The Differences Between Digital Video Recorders And Network Video Recorders
June 21st, 2019
When you decide to shop for a security system, you will have to decide if you wish to go with a Digital Video Recorder (DVR) or a Network Video Recorder (NVR). The major difference between the two recorders is how they process video data. It is important to understand that they also use different cameras, DVR is a wired system and NVR can be wired or wireless. In order to determine which of the two security recording systems is right for you, you’ll need to assess the pros and cons of each.

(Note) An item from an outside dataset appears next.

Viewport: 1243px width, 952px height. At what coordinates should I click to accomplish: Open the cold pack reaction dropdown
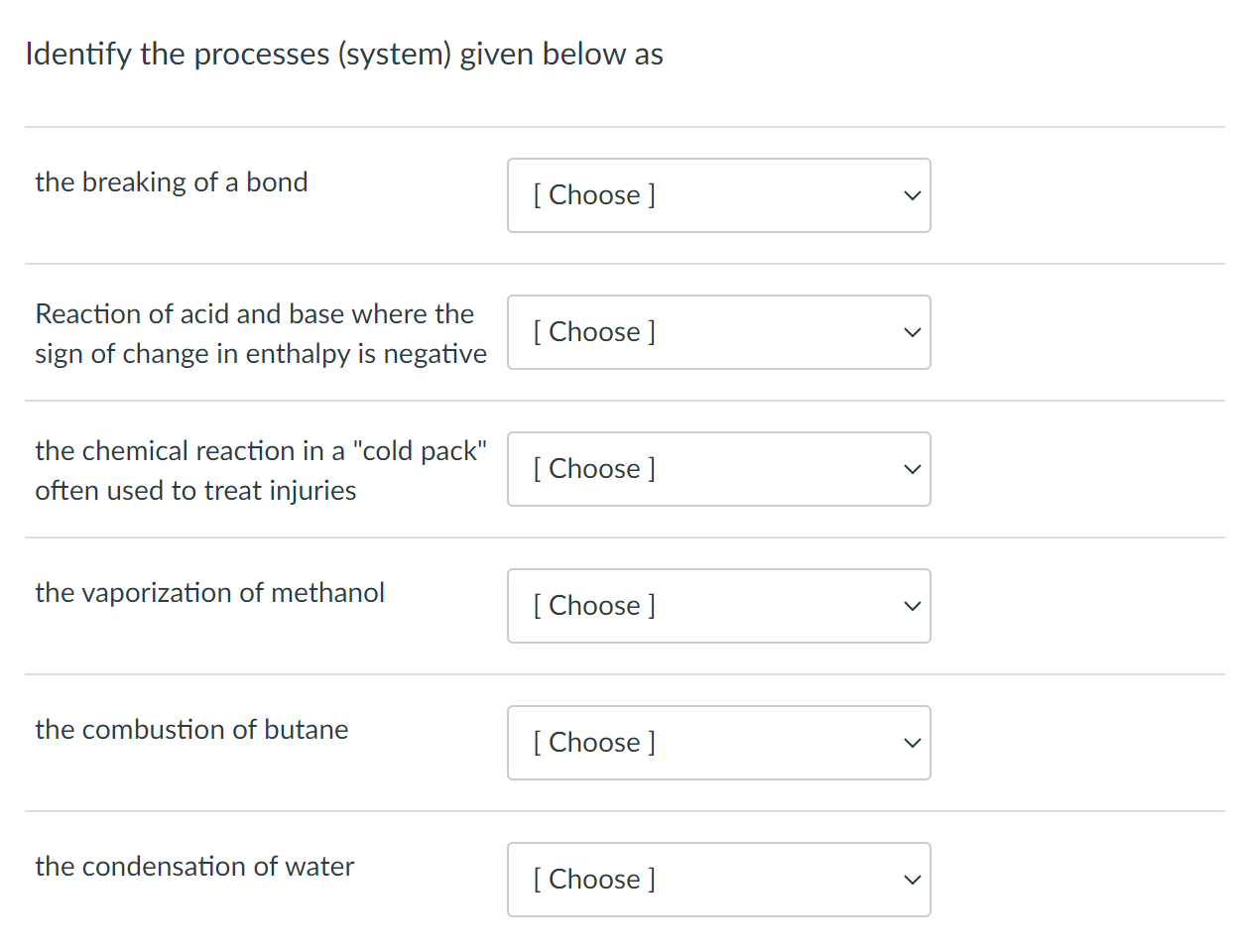[x=718, y=469]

The Pros And Cons Of a DVR System
We have compiled a list of some of the pros and cons of the DVR system to help you with your decision making. There are two types of DVR units so we will address them both. The first one is a standalone DVR which looks like your home DVD player or an old VCR. It includes all power supplies and IC chips, DVR’s and CPU all in the unit. A PC-based look like a computer tower contains a LAN board, motherboard, and video card. It also has a DVD writer that allows you to burn your security video images.
Pros Of Stand Alone DVR
- Standalone DVR units have technology that has been proven for many years.
- Due to older technology and using an analog camera they are not as expensive
- They have an embedded software system that does not require daily updating
Pros of a PC-based DVR
- More flexibility: because they are PC based you can add and remove components like your own PC
- More user-friendly than standalone DVRs and have more features owners can interact with.

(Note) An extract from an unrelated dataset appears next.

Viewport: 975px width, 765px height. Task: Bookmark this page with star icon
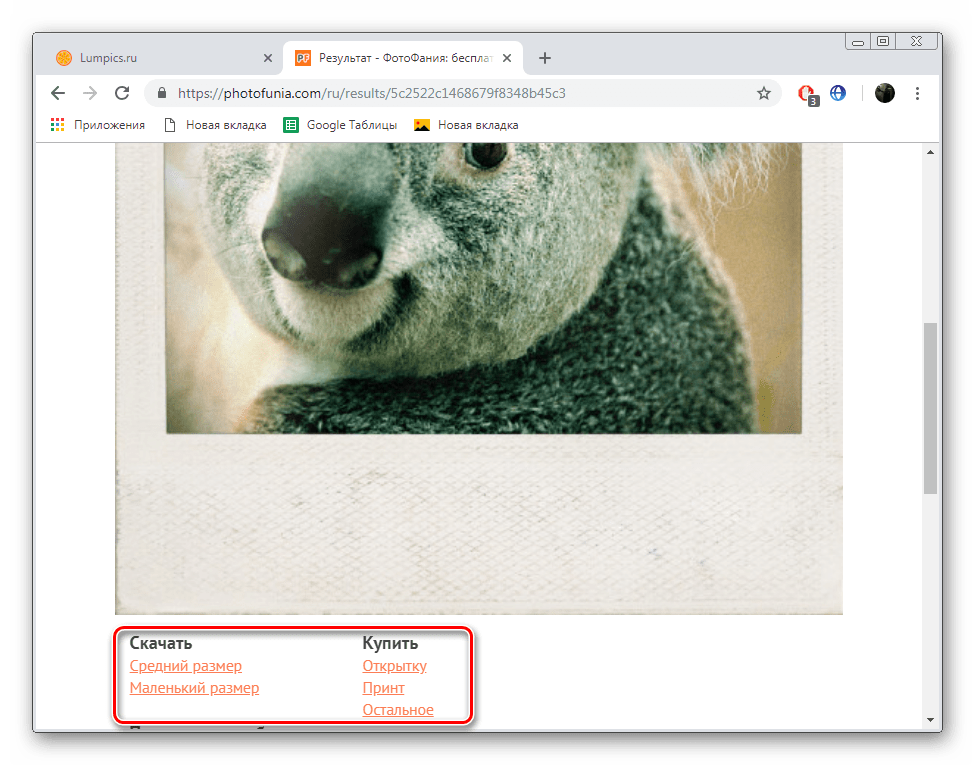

- Uses both analog and digital cameras.
- They have more power and greater memory so they can store more information.
Standalone DVR Cons
- They are not upgradeable. Everything is connected to one motherboard. If a component fails, you will probably have to replace the whole unit
- Limited storage capacity
- Does not integrate with other technology well
- Can only use analog cameras
Cons of A PC Based DVR
- More susceptible to security breaches, viruses, and hacking
- More expensive and require regular updating
- Bulkier and larger than stand-alone DVRs
- Susceptible to conflicts between the hardware and software due to the interchangeable parts.
Now having looked at the pros and cons of a DVR let's take a look at NVRs
The Pros And Cons Of An NVR System
An NVR uses a digital recording format burnt to a disc drive, USB drive, or a cloud-based system. NVRs are very advanced and can be a great option for both business and the home user. The pros and cons include:
Pros Of An NVR system
- Similar to DVR system pros
- Uses Wi-Fi connection
- Does not require professional installation
- NVR uses ethernet cables allowing them to communicate with each other.
The Cons Of An NVR system
- The signal is dependent on your internet connection. Weak internet connection will result in less clarity
- Cost is higher than DVR, but maintenance is lower
- Any signal loss will affect recording and surveillance results
- Not all IP systems are compatible with NVR systems
All of these options are an excellent choice. Which one you choose depends entirely on your unique security needs. A qualified security professional can help. They can assess your property, security needs, and existing security infrastructure to recommend which is right for you.